Data entries:
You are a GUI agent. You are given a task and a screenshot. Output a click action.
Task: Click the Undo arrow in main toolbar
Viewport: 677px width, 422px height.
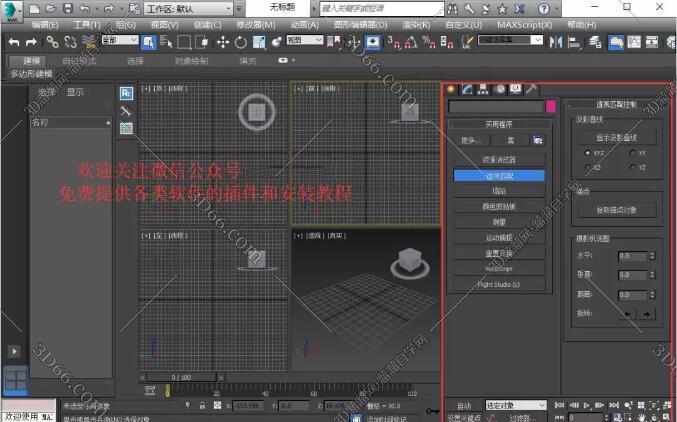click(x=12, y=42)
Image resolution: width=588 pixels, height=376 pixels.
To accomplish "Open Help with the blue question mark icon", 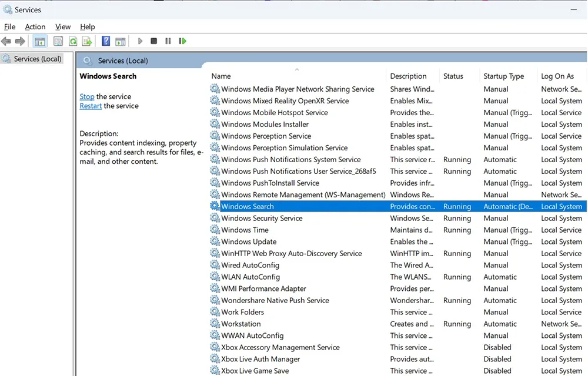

● PROMPT: The required output is the exact lines from the opening line of the entries through the line with "Image resolution: width=588", inclusive, without pictures.

● ANSWER BELOW:
You are a GUI agent. You are given a task and a screenshot. Output a click action.
Task: Click the Undo arrow in main toolbar
Viewport: 677px width, 422px height.
click(x=12, y=42)
Image resolution: width=588 pixels, height=376 pixels.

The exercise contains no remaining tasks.